++++ DATA TO EXAMINE ++++

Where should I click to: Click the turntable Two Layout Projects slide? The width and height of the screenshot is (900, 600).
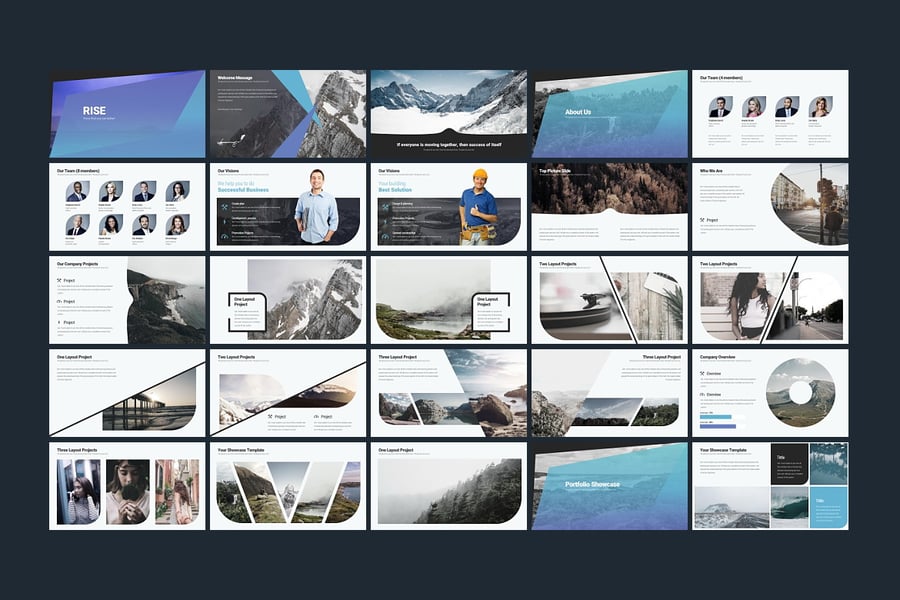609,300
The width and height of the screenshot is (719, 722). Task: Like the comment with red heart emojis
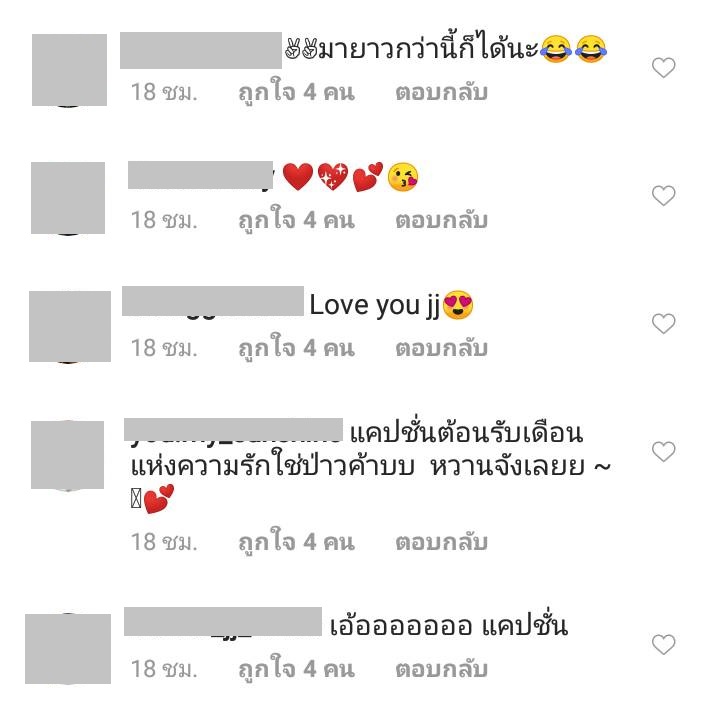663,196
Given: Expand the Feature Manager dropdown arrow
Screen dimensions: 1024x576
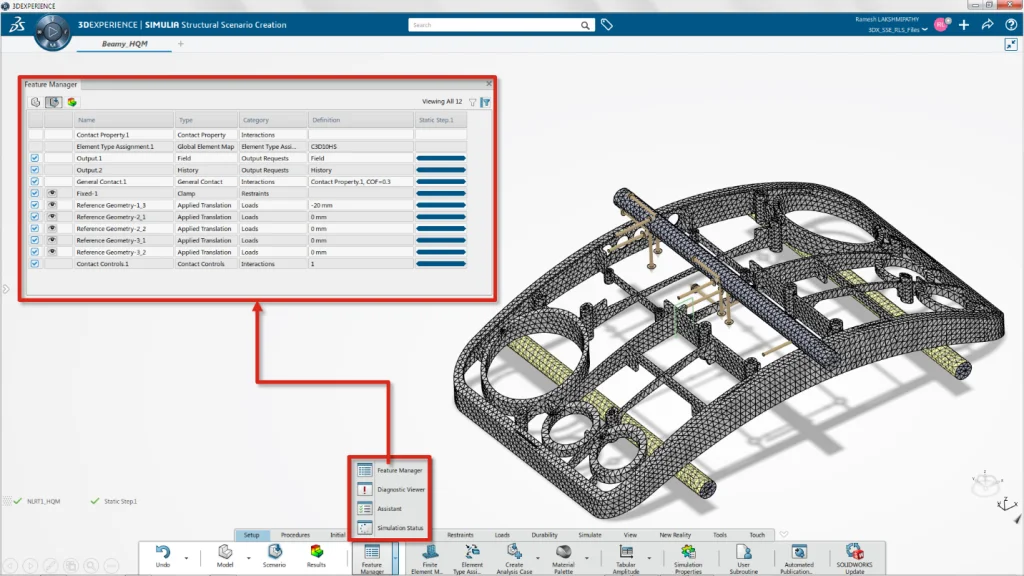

++++

WHAT YOU NEED TO DO - Quote, without alteration, the lines running from the line containing "Given: Expand the" to the last line of the entries, and include no pictures.

RESPONSE -
Given: Expand the Feature Manager dropdown arrow
Screen dimensions: 1024x576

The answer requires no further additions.